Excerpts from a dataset
-----

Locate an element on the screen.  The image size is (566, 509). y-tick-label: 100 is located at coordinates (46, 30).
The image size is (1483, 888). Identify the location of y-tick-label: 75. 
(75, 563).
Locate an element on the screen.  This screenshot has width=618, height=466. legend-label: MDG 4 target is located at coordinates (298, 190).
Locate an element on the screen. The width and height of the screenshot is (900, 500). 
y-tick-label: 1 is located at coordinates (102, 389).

-----

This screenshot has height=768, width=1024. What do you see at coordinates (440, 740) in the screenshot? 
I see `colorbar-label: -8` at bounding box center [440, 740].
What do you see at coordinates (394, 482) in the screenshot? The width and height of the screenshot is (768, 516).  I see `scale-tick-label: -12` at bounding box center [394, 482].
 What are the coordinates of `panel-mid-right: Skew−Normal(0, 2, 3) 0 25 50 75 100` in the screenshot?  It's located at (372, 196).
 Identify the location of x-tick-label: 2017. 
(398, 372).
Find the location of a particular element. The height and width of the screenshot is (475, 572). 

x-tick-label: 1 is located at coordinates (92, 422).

-----

Copy the lines starting at the one containing "coordinates (46, 30)." and ending at the one containing "y-tick-label: 1 is", with both of those lines included.

Locate an element on the screen.  The image size is (566, 509). y-tick-label: 100 is located at coordinates (46, 30).
The image size is (1483, 888). Identify the location of y-tick-label: 75. 
(75, 563).
Locate an element on the screen.  This screenshot has width=618, height=466. legend-label: MDG 4 target is located at coordinates (298, 190).
Locate an element on the screen. The width and height of the screenshot is (900, 500). 
y-tick-label: 1 is located at coordinates (102, 389).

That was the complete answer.